I can announce to the House our assessment that, of the initial Russian objectives, only one has been successfully achieved. While Russian forces are in control of Kherson, Melitopol and Berdyansk in southern Ukraine, they currently encircle the cities of Chernihiv, Sumy, Kharkiv and Mariupol but are not in control of them. In addition, their first day objective of targeting Ukrainian air defence has failed, preventing total air dominance. The Ukrainian armed forces have put up a strong defence while mobilising the whole population. President Putin’s arrogant assumption that he would be welcomed as a liberator has deservedly crumbled as fast as his troops’ morale.
For our part, the United Kingdom continues to play a leading role in supporting Ukraine. On 17 January, I announced to the House the Government’s intention to supply military aid to the Ukrainian armed forces. The aid took the form of body armour, helmets, boots, ear defenders, ration packs, rangefinders and communication equipment, and for the first time it also included weapons systems. The initial supply was to be 2,000 new light anti-tank weapons (NLAWs), small arms and ammunition.
In response to further acts of aggression by Russia, we have now increased that supply. I can update the House that, as of today, we have delivered 3,615 NLAWs and continue to deliver more. We will shortly be starting the delivery of a small consignment of anti-tank Javelin missiles as well. I want to assure the House that everything we do is bound by the decision to supply defensive systems and is calibrated not to escalate to a strategic level.
Britain was the first European country to supply lethal aid. I was pleased that not long after a military aid donor conference I held on 25 February, many more countries decided to do the same. From right across Europe, the donations came.

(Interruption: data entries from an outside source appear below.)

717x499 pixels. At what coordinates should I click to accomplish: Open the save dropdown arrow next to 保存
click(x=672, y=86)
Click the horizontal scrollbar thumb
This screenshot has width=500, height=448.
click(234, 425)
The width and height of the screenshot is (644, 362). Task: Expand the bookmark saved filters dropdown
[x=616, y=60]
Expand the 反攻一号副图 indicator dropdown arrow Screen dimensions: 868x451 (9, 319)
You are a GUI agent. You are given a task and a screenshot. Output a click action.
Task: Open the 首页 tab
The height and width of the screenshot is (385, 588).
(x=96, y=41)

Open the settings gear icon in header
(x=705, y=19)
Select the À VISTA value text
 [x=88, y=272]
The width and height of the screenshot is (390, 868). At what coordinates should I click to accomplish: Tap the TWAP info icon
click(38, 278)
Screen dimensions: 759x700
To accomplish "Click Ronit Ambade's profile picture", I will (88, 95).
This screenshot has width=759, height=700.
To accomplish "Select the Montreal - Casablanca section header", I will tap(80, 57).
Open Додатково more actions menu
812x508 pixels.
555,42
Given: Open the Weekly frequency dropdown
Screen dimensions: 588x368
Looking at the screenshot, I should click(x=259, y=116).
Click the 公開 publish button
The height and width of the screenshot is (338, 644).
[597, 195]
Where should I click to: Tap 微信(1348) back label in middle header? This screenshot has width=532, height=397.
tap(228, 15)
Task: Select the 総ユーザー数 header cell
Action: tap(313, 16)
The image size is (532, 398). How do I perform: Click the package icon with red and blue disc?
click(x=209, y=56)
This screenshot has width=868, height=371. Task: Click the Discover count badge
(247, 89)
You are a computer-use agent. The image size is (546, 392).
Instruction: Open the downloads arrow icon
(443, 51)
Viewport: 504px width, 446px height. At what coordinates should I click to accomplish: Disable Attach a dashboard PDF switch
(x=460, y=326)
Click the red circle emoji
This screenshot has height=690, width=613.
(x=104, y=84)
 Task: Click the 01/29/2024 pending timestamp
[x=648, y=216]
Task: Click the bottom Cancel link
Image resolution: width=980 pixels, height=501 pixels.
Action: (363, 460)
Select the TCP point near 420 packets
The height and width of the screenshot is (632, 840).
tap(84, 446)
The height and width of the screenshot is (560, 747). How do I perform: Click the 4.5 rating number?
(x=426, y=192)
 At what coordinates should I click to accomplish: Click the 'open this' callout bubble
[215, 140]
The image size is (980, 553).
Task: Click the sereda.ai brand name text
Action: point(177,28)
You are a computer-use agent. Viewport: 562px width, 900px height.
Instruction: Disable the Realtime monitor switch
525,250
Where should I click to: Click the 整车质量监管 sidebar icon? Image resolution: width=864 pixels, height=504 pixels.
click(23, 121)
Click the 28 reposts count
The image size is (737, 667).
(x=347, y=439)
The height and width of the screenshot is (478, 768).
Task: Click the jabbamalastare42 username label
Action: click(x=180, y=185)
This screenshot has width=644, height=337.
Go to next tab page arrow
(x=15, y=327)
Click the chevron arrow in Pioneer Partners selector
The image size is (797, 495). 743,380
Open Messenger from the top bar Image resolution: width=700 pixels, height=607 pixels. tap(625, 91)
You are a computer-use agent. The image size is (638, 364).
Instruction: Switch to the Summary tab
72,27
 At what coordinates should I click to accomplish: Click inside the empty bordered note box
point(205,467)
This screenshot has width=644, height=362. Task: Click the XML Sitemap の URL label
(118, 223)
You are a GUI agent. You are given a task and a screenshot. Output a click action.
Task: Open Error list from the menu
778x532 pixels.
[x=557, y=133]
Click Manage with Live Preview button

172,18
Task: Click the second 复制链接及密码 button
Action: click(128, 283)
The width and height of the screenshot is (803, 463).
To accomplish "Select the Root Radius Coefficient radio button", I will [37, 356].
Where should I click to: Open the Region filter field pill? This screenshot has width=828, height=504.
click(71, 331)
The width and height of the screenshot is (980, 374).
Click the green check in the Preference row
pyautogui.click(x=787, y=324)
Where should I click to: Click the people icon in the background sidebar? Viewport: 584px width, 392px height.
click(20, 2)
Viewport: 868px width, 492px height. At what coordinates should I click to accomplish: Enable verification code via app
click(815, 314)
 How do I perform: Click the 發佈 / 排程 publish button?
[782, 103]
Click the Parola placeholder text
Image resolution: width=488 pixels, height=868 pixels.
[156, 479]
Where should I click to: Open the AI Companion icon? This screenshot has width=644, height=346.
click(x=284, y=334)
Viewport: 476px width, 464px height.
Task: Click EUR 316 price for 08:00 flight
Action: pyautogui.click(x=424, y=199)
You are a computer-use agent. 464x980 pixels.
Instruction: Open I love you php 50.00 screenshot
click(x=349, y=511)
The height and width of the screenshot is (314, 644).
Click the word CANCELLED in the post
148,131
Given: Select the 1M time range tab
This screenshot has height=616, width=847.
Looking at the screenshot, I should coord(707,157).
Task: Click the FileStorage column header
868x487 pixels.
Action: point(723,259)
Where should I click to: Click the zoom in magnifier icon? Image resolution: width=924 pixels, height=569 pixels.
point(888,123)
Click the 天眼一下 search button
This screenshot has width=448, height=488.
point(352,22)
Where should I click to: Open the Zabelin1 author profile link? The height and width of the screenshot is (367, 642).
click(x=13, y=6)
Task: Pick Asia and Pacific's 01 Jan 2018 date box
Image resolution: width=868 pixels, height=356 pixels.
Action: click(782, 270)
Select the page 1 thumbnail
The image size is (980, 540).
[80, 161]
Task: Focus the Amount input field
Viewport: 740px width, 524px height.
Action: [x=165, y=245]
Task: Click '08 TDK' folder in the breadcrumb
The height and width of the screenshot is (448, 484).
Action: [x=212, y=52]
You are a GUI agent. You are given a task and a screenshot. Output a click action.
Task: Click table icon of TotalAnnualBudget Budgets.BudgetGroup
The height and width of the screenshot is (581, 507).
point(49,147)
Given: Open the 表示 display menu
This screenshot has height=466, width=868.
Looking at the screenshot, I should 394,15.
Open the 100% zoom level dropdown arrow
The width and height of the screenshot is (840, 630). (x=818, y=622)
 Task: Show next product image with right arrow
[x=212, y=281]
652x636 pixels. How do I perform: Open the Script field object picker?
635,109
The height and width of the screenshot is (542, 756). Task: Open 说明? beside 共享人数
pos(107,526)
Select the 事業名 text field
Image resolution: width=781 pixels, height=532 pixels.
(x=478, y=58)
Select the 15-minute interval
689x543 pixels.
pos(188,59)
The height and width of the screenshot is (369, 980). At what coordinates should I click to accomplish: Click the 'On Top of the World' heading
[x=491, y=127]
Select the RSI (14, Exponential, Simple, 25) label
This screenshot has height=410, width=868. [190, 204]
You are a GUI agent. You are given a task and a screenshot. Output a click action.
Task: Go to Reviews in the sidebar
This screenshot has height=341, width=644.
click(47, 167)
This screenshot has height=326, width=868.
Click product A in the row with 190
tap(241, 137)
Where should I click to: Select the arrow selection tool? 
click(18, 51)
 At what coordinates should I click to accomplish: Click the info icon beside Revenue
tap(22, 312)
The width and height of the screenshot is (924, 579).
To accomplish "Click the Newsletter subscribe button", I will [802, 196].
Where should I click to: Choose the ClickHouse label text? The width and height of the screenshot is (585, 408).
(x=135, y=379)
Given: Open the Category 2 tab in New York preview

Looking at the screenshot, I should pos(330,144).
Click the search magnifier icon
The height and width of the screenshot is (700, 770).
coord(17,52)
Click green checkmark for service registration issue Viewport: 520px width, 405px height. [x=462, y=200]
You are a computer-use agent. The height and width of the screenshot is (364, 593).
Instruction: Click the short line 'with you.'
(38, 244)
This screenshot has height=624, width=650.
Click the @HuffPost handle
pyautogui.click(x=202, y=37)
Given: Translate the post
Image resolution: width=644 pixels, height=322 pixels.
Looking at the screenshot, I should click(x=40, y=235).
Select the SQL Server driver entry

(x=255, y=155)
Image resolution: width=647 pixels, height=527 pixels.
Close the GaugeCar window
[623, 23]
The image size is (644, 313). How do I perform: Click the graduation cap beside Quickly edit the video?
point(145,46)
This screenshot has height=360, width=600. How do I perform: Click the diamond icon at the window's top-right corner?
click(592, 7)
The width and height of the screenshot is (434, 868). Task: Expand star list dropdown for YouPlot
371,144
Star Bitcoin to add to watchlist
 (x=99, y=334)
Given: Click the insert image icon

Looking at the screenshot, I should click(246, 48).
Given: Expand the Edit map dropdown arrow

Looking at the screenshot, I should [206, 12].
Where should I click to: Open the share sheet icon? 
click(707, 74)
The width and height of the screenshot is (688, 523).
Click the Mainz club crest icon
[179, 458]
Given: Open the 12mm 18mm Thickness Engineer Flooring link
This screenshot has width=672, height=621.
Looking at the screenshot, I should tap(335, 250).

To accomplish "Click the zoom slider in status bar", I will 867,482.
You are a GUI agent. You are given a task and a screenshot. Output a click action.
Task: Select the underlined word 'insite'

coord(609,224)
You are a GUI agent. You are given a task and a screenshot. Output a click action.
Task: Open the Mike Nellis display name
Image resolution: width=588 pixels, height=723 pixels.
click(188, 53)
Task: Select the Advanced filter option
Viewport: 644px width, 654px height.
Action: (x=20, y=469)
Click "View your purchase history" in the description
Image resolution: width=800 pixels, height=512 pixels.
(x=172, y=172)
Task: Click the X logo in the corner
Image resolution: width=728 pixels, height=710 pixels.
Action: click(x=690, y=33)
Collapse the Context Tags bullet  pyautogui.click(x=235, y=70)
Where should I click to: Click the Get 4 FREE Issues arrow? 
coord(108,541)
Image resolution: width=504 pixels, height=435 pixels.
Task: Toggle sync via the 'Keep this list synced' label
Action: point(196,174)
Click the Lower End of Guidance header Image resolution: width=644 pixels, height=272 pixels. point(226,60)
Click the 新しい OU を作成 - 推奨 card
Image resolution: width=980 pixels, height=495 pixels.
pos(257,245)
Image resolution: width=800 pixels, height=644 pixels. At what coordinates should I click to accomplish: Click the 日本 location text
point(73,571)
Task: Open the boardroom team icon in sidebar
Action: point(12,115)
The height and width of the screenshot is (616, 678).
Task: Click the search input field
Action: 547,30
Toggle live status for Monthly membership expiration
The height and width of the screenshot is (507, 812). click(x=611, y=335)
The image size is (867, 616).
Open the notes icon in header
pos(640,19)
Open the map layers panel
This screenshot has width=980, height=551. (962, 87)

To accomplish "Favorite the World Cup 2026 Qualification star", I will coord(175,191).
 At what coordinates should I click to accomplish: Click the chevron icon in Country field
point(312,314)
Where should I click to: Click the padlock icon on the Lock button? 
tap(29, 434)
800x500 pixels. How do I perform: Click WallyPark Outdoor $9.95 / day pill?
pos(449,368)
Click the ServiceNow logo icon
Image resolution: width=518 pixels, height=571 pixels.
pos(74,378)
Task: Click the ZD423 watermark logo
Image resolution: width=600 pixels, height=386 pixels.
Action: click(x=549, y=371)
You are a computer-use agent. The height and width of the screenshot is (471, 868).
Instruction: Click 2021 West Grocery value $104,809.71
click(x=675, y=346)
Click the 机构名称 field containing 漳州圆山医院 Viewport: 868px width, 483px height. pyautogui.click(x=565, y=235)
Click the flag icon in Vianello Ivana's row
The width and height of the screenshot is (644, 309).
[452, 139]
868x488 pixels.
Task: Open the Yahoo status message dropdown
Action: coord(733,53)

In particular, I want to highlight the Netherlands, Sweden, Finland, Denmark, Poland, Romania, the Baltic states, Belgium and Slovenia for their leadership, and we should not ignore the significance of the German Government joining us, in a change of stance, and donating such aid.
Donations are not enough; the delivery of aid to the front line is just as important. Here, again, Britain is leading, because alongside Canada, the United States and Sweden, we have invested in building Ukrainian military capacity since 2015, and we find ourselves able to co-ordinate the delivery alongside our partners.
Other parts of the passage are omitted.